The Ticonderoga Emergency Squad is settling into its new home.
The ambulance service has moved into its new building at 118 Champlain Avenue, located between Champlain Avenue and The Portage.
“It’s a great building and has already been a big help to us,” said Rick Morse, squad president. “Morale has really picked up. Everybody feels good and is more involved.”
The Ticonderoga Emergency Squad had been located in a small garage behind the Community Building since 1963. That building long-ago became too small for a modern ambulance corps. The location also caused concerns about emergency vehicles pulling into traffic.
The new building is 4,100 square feet with access from Champlain Avenue and The Portage.
“We think we have a great location here,” Morse said. “We’re very pleased with the way things have turned out.”
The new building is on the site of the old Ticonderoga Civic Center and was sold to the ambulance squad in 2009 by the town of Ticonderoga.
The building includes two drive through bays, a meeting room, offices, kitchen, lounge and storage areas, Morse said. It also has a state-of-the-art propane heating system that automatically adjusts to weather conditions. It also has a generator so it can remain operational during power outages. The architect was Steve Jung of Schroon Lake.
The building project had a budget of $860,000 — $280,000 raised by the squad and a $600,000 loan. Work was just recently completed and there are still some outstanding bills, but Morse said the project will be under budget.
Still, there is a 30-year mortgage. The Ticonderoga Emergency Squad receives no taxpayer funding from Ticonderoga and operates strictly on donations, insurance billing and donations.
“We’ll always be fund raising,” Morse said. “That’s how we survive. WE have to pay the mortgage on the building, maintain our equipment, meet our financial obligations.”
Helping the squad financially is the sale of the former ambulance building to Lakeside Heating and Plumbing. That $68,000 will go toward the new mortgage payment, Morse said.
Don Paige was the general contractor for the project.
Morse noted the contributions of many people in the community. Dave Woods donated all the excavating work. Ticonderoga Central School donated tables and a projector screen for use in the training room. Members Sue and Dennis Johnson donated kitchen appliances. The Carillon Garden Club will complete landscaping at the facility this spring.

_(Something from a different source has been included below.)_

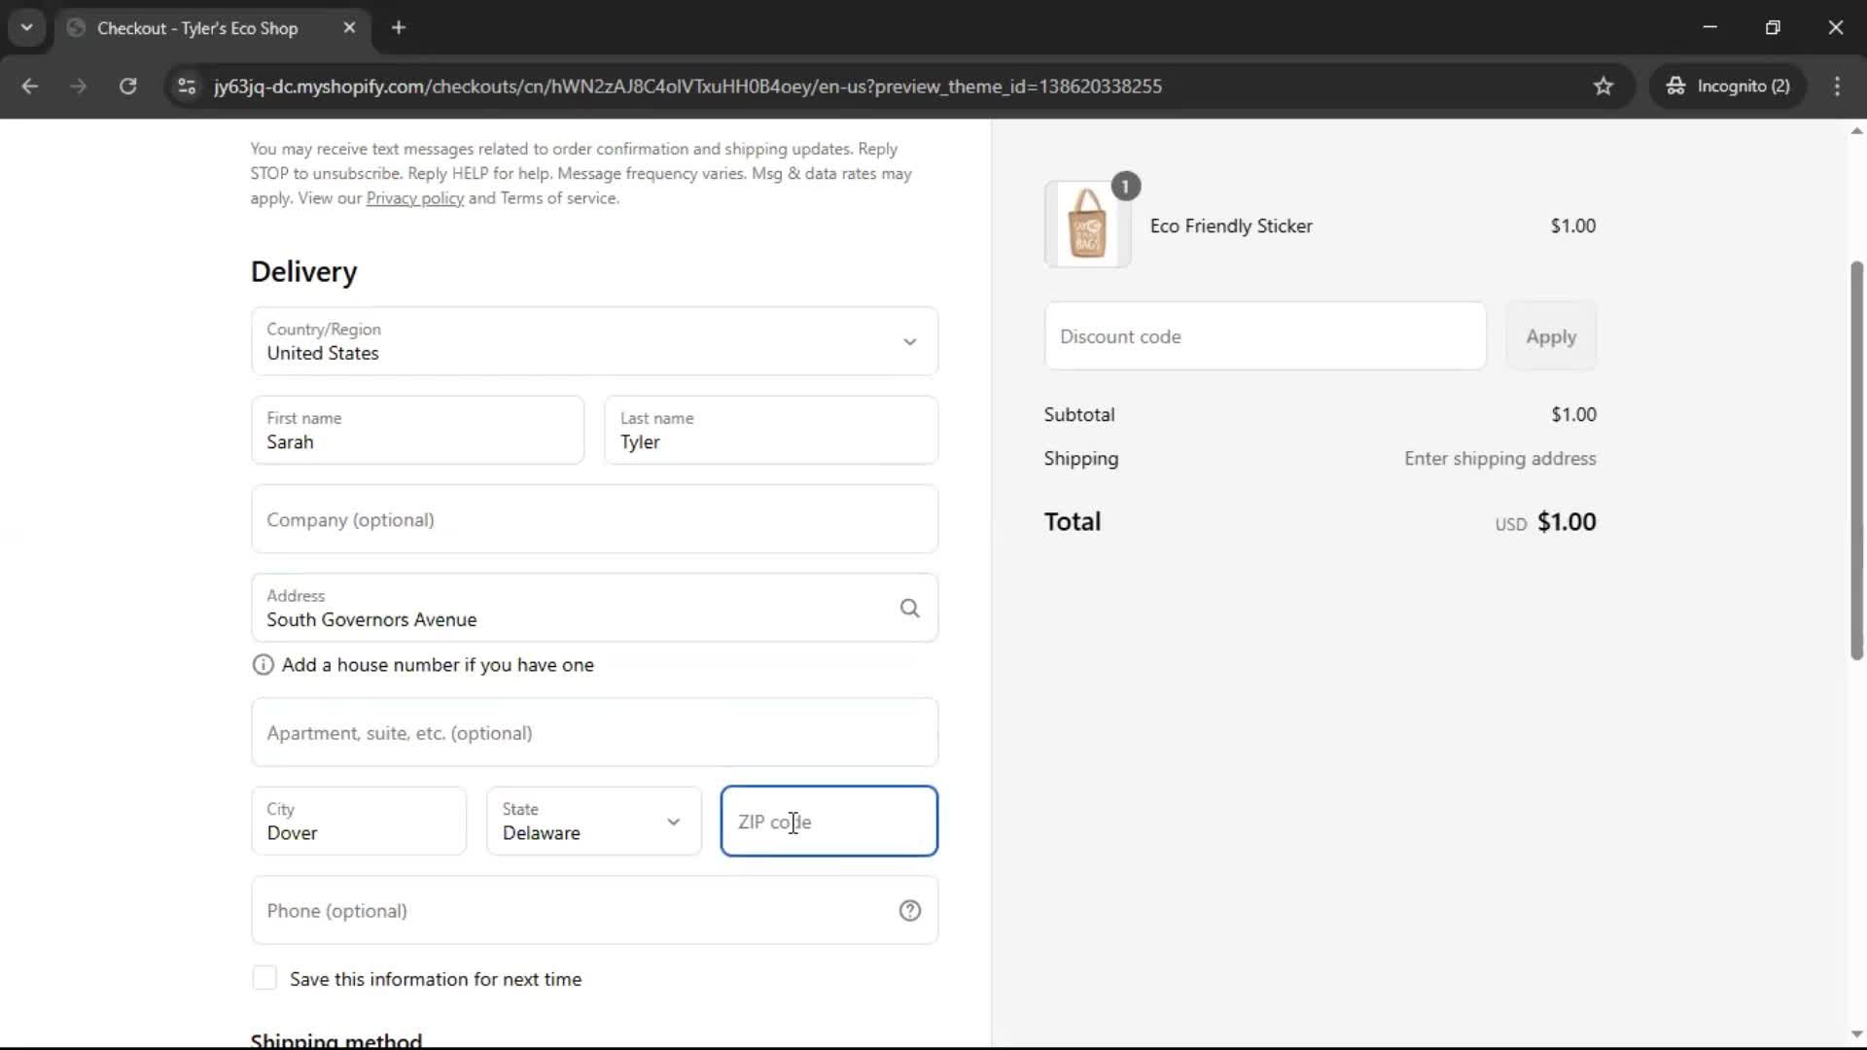Viewport: 1867px width, 1050px height.
Task: Open a new browser tab
Action: [x=399, y=27]
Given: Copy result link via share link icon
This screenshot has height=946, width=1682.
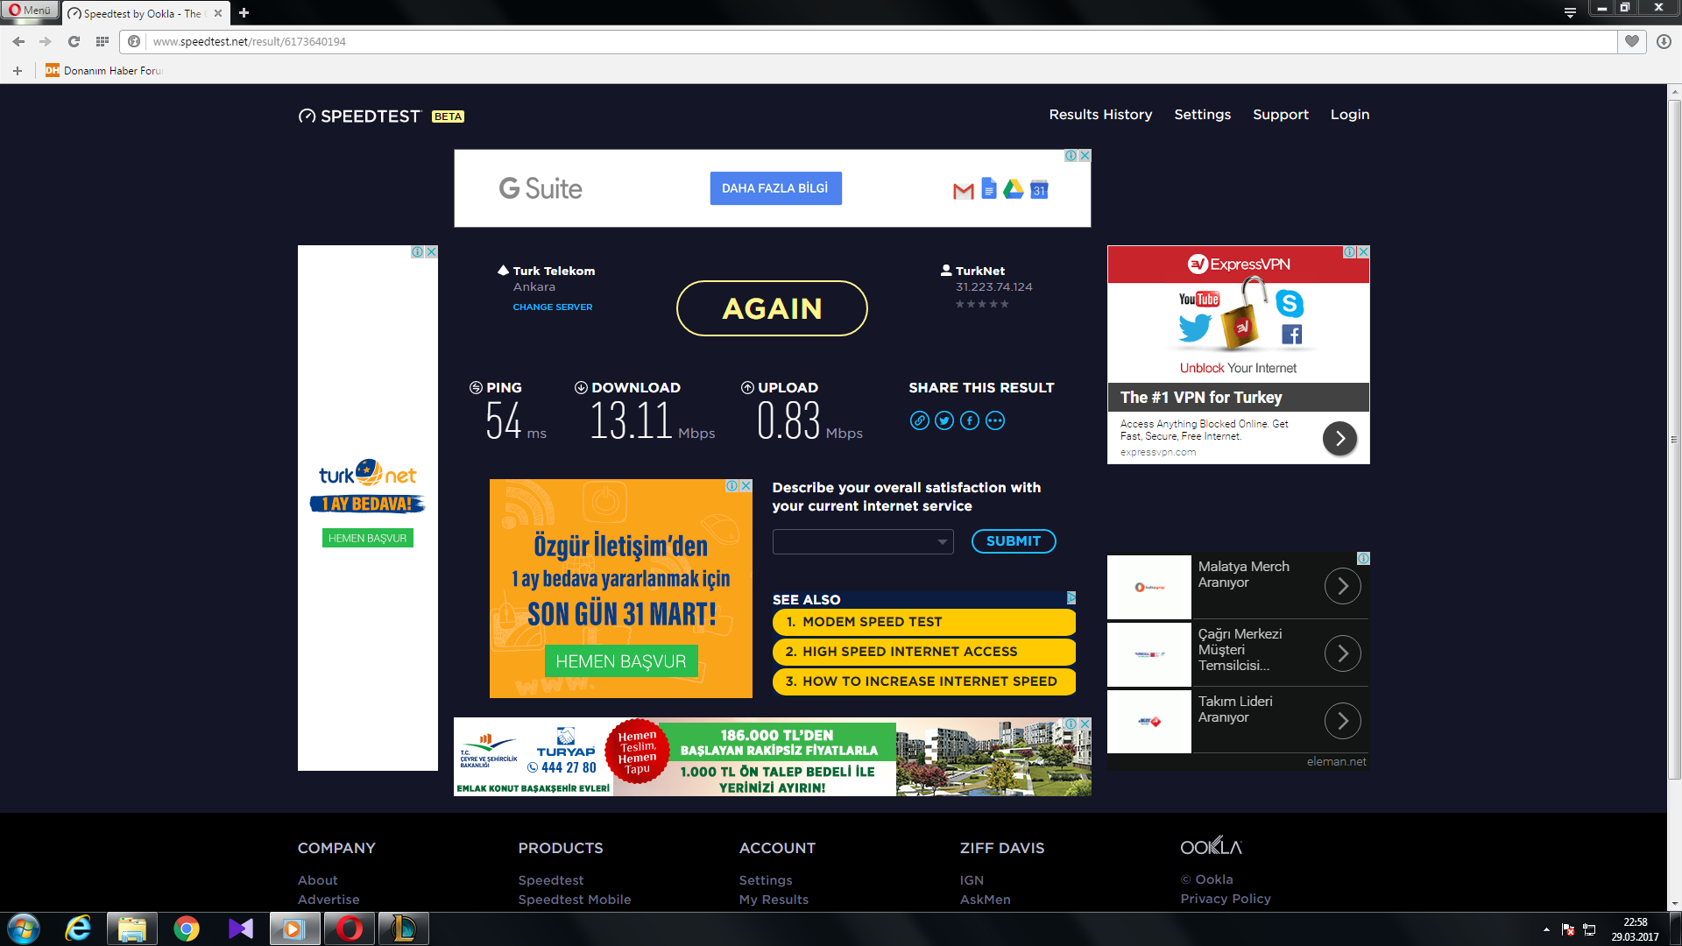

The Ticonderoga Emergency Squad has 30 members, including 12 basic emergency medical technicians, three critical care emergency medical technicians and one paramedic. It has three ambulances. The Ti squad is the only North Country unit with a “thumper,” an auto-pulse cardiopulmonary resuscitation device.
In 2011 the squad responded to 526 calls. That was a slow year, according to Captain Mark Barber. In 2010 the squad answered 620 calls. Only the Lake Placid Ambulance Squad, which has paid staff, answered more calls in Essex County last year, Barber said.

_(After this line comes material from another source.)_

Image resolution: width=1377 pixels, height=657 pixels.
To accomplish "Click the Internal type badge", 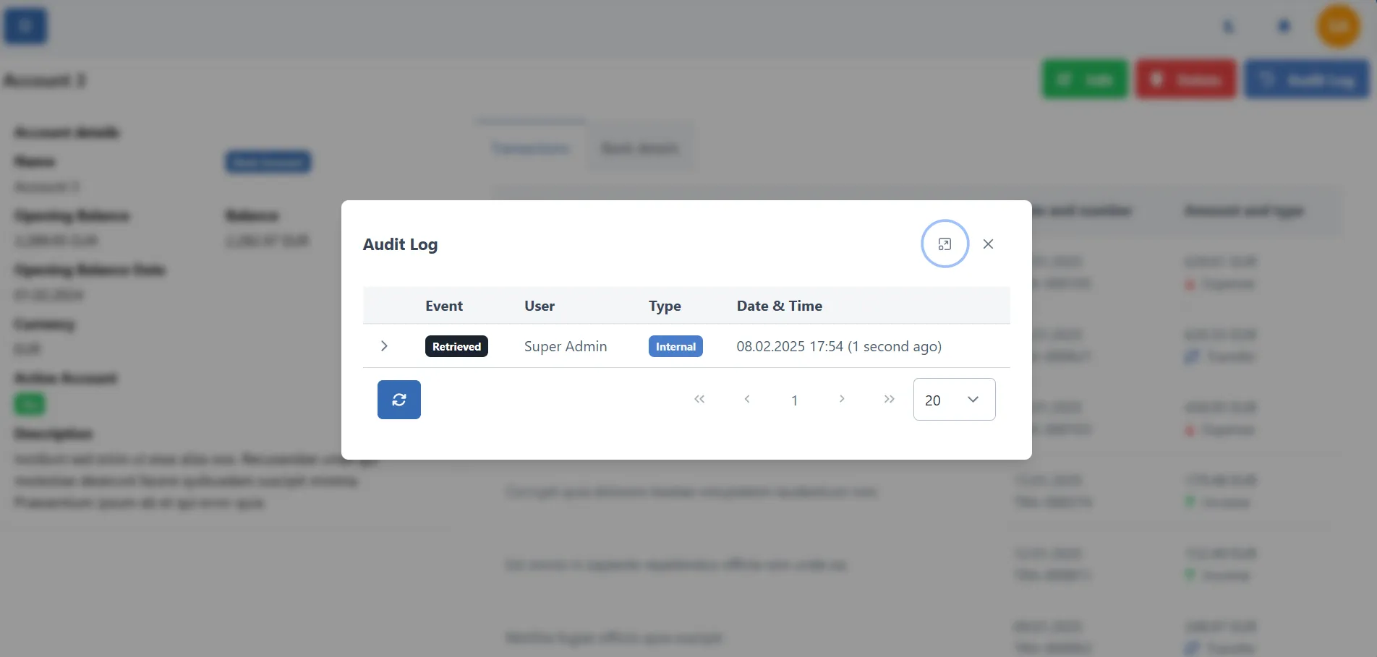I will pos(675,346).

The ambulance crew also stands by at local events, like Ticonderoga High School football games, activities at Fort Ticonderoga, road races and community events.
The Ticonderoga Emergency Squad is staffed 24 hours a day, seven days a week. Barber explained members work four-hour shifts. Each member sis required to work one shift a week as well as participate in training and fund raising efforts.
“We have a great group,” Morse said. “They’re very dedicated. We’re one of the few (ambulance) organizations in the North Country that doesn’t have paid staff.”
The new building has also sparked a renewed interest in the Ticonderoga Emergency Squad. Barber pointed out the group has gotten several new members in the past month and expects more people to join.
“We have applications for membership here or people can talk to any member,” Barber said. “We welcome new members.”
Morse credited Dennis and Sue Johnson for helping make the new emergency services building a reality. Dennis Johnson was squad president in 2009 when the project started. Both remain members.
‘Dennis and Sue Johnson really made this happen,” Morse said. “Without them we wouldn’t be here.”
The Ticonderoga Emergency Squad has a long history. The unit formed following World War II when patients were picked up in an old hearse donated by a local funeral home.